One of Bev’s daughters, Shawna, did a summer-student work-experience program with WCE when she was 16. Another daughter, Shania, has also taken kayak training and helped in camp. Aubree, Bev’s young great-granddaughter, has been going to Spring Island since age two and a half, and now spends most of each summer with WCE. She is already very knowledgeable and keen to be part of all activities. Bev anticipates that Aubree may become a guide in the future and is delighted by that prospect.

My favourite moment with Aubree was when she insisted on helping me carry one of my heavy IKEA bags to the water taxi when it was time to leave. The bag was bigger than her—and that didn’t deter her.

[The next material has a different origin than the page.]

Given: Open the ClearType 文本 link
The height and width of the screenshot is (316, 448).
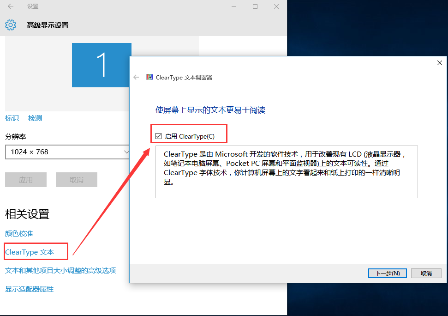Looking at the screenshot, I should click(30, 252).
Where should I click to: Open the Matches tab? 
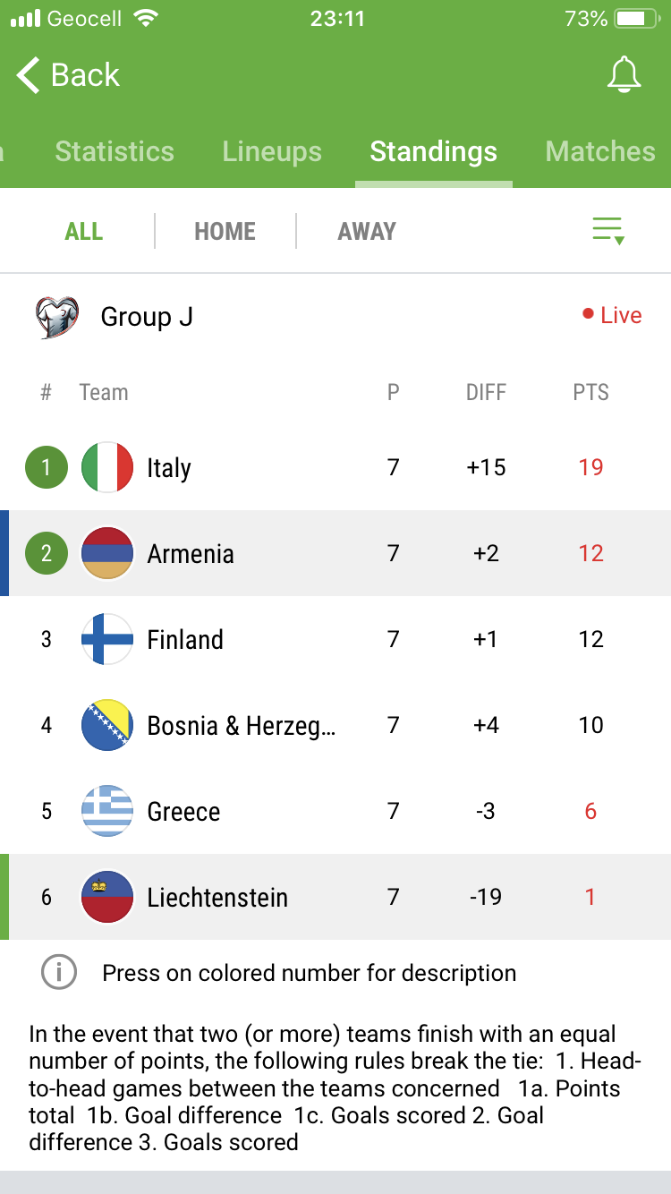coord(599,151)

West Coast Expeditions on Spring Island

Without a doubt, WCE will continue sharing knowledge with guests. The 2024 season will be the first to offer outings in a big canoe from Spring Island to the nearby historic Kyuquot village cove at Aktis Island. Another potential plan involves KCFN foresters guiding visitors through the Spring Island old-growth ecosystem, teaching about the interconnectedness of species, and broadening perspectives about forests and their importance to the health of the territory.

This teaching mirrors the powerful connections between WCE, Tiičma Enterprises, and the Nation. Bev and the team describe diligently working to develop synergies between all Tiičma Hospitality operations—mimicking interconnectedness—so that the types of special experiences that WCE provides can be shared with even more visitors to this territory.